Quoted passage:
But how do we unwind on weekends? When does the work stop? After hours our diaries are crammed with social engagements (beauty editors are known to spend at least three weeknights at industry functions) and plans to exercise, while our weekends are full of the same, in addition to household chores and family commitments. Even 'mental health days', encouraged by some Aussie employers, are often spent madly running errands. Busy, busy, busy!
Is it not crazy that we've no time to chill out? Do we even know how? I honestly can't remember the last time I spent a day relaxing that didn't involve some kind of activity, like reading, writing or shopping. Is the only option to book a week in Bali to get away from it all? Or to quit work and move to Byron?
I think busyness, and work-guilt, is definitely conditioned, and it's unhealthy. I have always felt hugely guilty whenever sickness or plain old fatigue has prevented me from missing work (I've been known to take a morning off, then dose up with pain killers and trudge into the office to appease said guilt). And though I attend church most Sundays, they're far from the days of rest the Bible prescribes – there are social pages to be read, friends to be met, loads of washing to throw on...
I can't even imagine what being a working woman with a family would be like!
Methinks the whole ankle twisting event (not least 'cause it's happened twice in one week) is a clear sign from God that I should spend less time frittering my life away being 'busy' – 'cause 'busy' isn't necessarily 'good' or productive. In fact, sometimes I find myself cramming my days just to escape some of the big-picture questions looming over my life (i.e. Where to next? What does God want me to do with my life? Am I really happy?).
Now I've been forced into period of relaxation and introspection, I'm finally going to give myself a break. Plenty of time to contemplate life's bigger questions, and think over how I want to spend my days (more time with Husband, etc.) and live my life! As a very wise magazine journo said in an email to me today: "Manifest your ideal working conditions so that the universe can commence its magic." Ahh, busy is in the eye of the beholder.
Yours truly,
Girl With a Satchel
P.S. It is so typical that there are No New Magazines at my newsagent to read while I'm laid up like a drunken soldier! I am on a mission to hunt down the new Nylon...
Yes, ladies, we owe something to women's magazines
Did you ever read 'Yes, Virginia, there is a Santa Claus?', the choke-me-up-like-a-funeral reply from New York Sun editor Francis Pharcellus Church to Virginia O'Hanlon's question of Saint Nick's validity? Well, for some reason (possibly because there are Christmas decorations on display at my supermarket... in October), this piece in today's Daily Mail, about the new book, Can Any Mother Help Me? by Jenna Bailey, reminded me a little of that letter.

Data provided:

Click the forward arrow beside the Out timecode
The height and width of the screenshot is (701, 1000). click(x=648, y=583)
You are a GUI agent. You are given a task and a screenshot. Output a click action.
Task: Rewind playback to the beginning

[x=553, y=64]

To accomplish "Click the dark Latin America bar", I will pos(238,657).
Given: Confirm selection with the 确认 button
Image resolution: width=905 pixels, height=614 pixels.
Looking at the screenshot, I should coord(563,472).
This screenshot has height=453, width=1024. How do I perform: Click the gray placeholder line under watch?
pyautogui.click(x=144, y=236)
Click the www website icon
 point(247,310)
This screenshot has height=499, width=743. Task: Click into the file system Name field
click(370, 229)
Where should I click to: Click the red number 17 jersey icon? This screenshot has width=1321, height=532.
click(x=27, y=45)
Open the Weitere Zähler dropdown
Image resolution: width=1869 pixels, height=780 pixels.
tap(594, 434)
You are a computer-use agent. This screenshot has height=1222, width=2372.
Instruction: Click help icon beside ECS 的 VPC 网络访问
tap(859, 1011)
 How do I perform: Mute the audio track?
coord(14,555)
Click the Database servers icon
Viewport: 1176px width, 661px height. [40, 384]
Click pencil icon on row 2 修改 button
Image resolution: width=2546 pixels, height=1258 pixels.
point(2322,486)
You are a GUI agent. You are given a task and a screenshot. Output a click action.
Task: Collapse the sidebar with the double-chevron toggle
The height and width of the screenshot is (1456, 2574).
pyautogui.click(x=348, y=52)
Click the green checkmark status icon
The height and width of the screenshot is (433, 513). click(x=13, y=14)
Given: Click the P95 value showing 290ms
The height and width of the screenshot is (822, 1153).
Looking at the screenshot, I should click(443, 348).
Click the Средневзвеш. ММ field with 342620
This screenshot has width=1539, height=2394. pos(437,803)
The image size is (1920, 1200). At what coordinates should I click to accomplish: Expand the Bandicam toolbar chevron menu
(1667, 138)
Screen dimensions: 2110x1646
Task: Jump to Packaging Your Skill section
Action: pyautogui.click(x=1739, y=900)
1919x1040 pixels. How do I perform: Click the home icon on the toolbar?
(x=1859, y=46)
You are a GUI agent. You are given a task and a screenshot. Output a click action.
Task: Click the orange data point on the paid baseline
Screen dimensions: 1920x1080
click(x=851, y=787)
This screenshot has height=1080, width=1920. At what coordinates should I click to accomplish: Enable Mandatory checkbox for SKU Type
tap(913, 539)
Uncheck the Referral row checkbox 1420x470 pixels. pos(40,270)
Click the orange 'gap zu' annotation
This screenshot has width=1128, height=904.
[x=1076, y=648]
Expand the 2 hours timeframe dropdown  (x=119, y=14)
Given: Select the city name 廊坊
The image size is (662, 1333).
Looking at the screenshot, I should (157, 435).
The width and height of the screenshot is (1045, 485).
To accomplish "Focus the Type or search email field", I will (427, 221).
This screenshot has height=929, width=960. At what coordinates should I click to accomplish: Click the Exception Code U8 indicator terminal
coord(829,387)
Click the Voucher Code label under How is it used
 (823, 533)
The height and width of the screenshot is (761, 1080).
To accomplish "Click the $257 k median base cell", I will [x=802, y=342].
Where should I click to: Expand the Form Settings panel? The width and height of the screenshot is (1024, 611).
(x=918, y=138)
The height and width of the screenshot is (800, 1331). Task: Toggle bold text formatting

Written tasks:
a - Reproduce word for word the part of the listing that opens with the line containing "This screenshot has height=929, width=960." and runs through the end of the listing.
b - Resume the blog excerpt on busyness and women's magazines from the point where it stops.

Responses to the exercise:
a -
This screenshot has height=929, width=960. At what coordinates should I click to accomplish: Click the Exception Code U8 indicator terminal
coord(829,387)
Click the Voucher Code label under How is it used
 (823, 533)
The height and width of the screenshot is (761, 1080).
To accomplish "Click the $257 k median base cell", I will [x=802, y=342].
Where should I click to: Expand the Form Settings panel? The width and height of the screenshot is (1024, 611).
(x=918, y=138)
The height and width of the screenshot is (800, 1331). Task: Toggle bold text formatting

b -
The book is essentially about how a group of women driven to lives of domesticity in the 40s and 50s, formed a correspondence club out of boredom and isolation, which gave them a creative outlet for articulate writing, validated their right to an opinion and helped them form an identity outside their often unhappy marriages. The letter that got the ball rolling, addressed to Nursery World magazine, read:
From this letter, the Cooperative Correspondence Club (CCC), edited by 'Ad Astra' (all the contributors used pen names) was born, which the Guardian describes as "somewhere between a round-robin newsletter and a fully fledged magazine". The printed material was circulated on a fortnightly basis, rather like a zine – its "handwritten articles sewn together and slipped between homemade decorative linen covers." The secret publication allowed the women to share recipes, indulge in sex talk, disclose marriage troubles, voice opinions about the war and encourage each other. Some of the quotes in the book, of the women's struggles, resonate even today: "I had never cooked a meal or ironed a shirt in my life when I got married..." (me too!).
Sometimes we are harsh on women's magazines because they fail to make us feel good about our credit card debt/complicated love lives/wobbly thighs (sigh, Jane made us feel okay about all those things) and sell their readers to advertisers to make money, but we forget that they have been a sort of secret sorority for women-kind, where no man dare venture, where we can indulge our love of frivolous things, such as $500 shoes, stationery to match our office space and risotto recipes, express our opinions (if only in the letters pages), vent, read news and reviews relevant to our lives, keep informed about wordly issues and share stories of battles with illness, post-natal depression, lost loved ones and affairs. They aim to relate to us, educate us and inspire us. And, despite their penchant for over-exposed celebrities and dieting stories, they are still very much a part of the modern female discourse (and, heck, this blog would be a little light on content if they weren't utterly fascinating to read).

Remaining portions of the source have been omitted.